India is expected to grow by 8.75 per cent in 2010 and 8.5 per cent in 2011, driven by a strong domestic demand, International Monetary Fund said in its 2010 World Economic Outlook released in Washington on Wednesday.
It said India's projected growth will be supported by a resurgence in demand from the working class on the back of an improvement in business confidence that will result in more investments.
"Domestic demand will strengthen as the labour market improves, and investment is expected to be boosted by strong profitability, rising business confidence and favourable financing conditions," it said.
However, in terms of growth, China will still be ahead of India, it said. "In China, GDP growth exceeded the government's eight per cent target in 2009 and is expected to be close to 10 per cent in both 2010 and 2011," the report released on the sidelines of the spring meeting of the IMF said.
"What has been so far mainly a publicly driven growth path, built on infrastructure investment, is expected to turn toward stronger private consumption and investment," the 2010 World Economic Outlook report said about China.
The World Economic Outlook said the strength in final domestic demand in India, and especially China, is expected to have positive spillovers for other Asian economies, particularly exporters of commodities and capital goods.
Asia's GDP is projected to grow by seven per cent in both 2010 and 2011. In Korea, economic activity is expected to expand by 4.5 per cent in 2010 and five per cent in 2011, strongly accelerating from 0.25 per cent in 2009.
"This reflects not just strong export growth - with capital exports to China an important element - but also a continued boost from the inventory cycle and a boost in business investment in response to high capacity utilisation
and strong business confidence," it said.
All these factors should help offset the impact of the expected withdrawal of fiscal stimulus in 2010, it added.
The ASEAN-5 economies are projected to grow by 5.5 per cent in 2010. Private domestic demand is expected to be the main driver of growth, with net exports playing a lesser role than in the past, reflecting stronger imports relative to historical standards, the report said.
Among the ASEAN-5, the Indonesian economy has proved to be remarkably resilient, with output growing at 4.5 per cent in 2009 compared with 1.75 per cent for the ASEAN-5 as a whole.
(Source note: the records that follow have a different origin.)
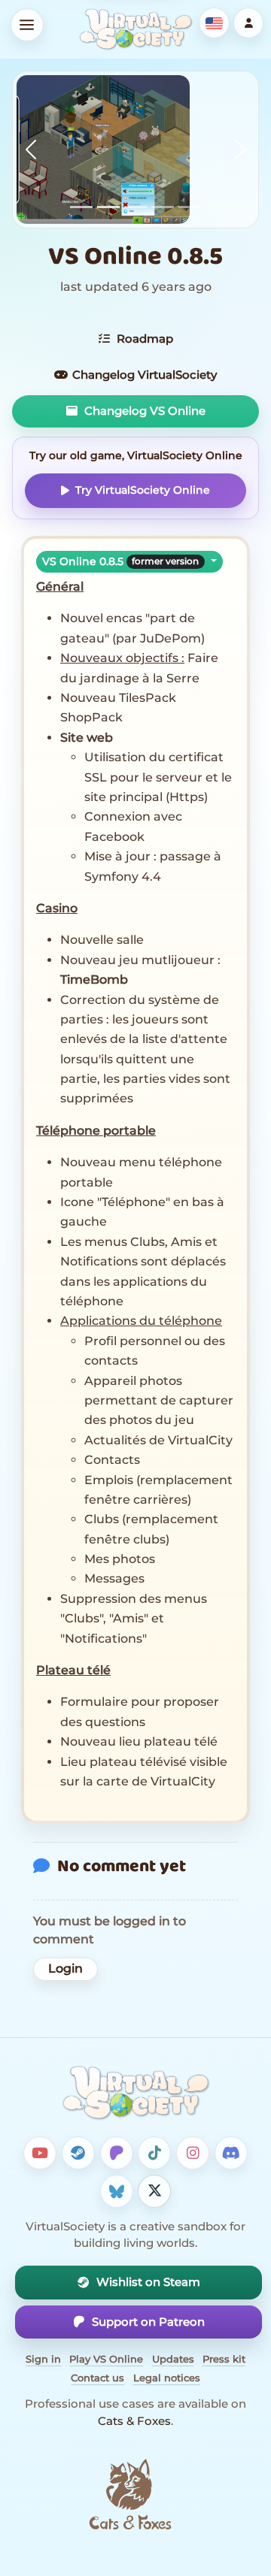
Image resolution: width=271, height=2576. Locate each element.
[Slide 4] (162, 207)
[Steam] (78, 2152)
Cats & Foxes (134, 2421)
This growth of the Indonesian economy is buoyed by strong domestic demand and less dependence on trade.
Indonesia's growth is expected to accelerate to six per cent in 2010 and to 6.25 per cent in 2011, reflecting a pick up in private investment, the report said.
The report said that for economies such as India, which are relatively more closed and have relied on stimulus to support growth, the main challenge will be to ensure durable fiscal consolidation, including by implementing fiscal and
other structural reforms.
On the other hand, Japan faces significant challenges in strengthening domestic demand and fighting off deflation, given the need to bring down the high level of public debt and with the policy rate near the zero bound.
For policymakers in Asia's export-driven economies, who now face the prospect of weaker external demand conditions, a key challenge is to effect a durable rebalancing toward domestic sources of growth, it said.
With regard to monetary policy, the report said it may not be too early to start unwinding the stimulus if output gaps are closing and inflation pressures are beginning to emerge.
"This appears to be the case already for a few economies in the region, including Australia, India, and Malaysia, where authorities have already started tightening monetary policy,"said the World Economic Outlook report.
"In China, the withdrawal of the exceptional monetary stimulus introduced in 2009 will also minimise the risks from excessively easy credit conditions.
For other economies in the region, where the recovery of private demand is more uncertain and where output gaps are likely to close more slowly, policymakers should avoid premature tightening of monetary conditions," it noted.
For Japan, with the re-emergence of deflation, the current accommodative monetary policy stance remains appropriate, but additional easing measures may be necessary if deflation persists, the report said.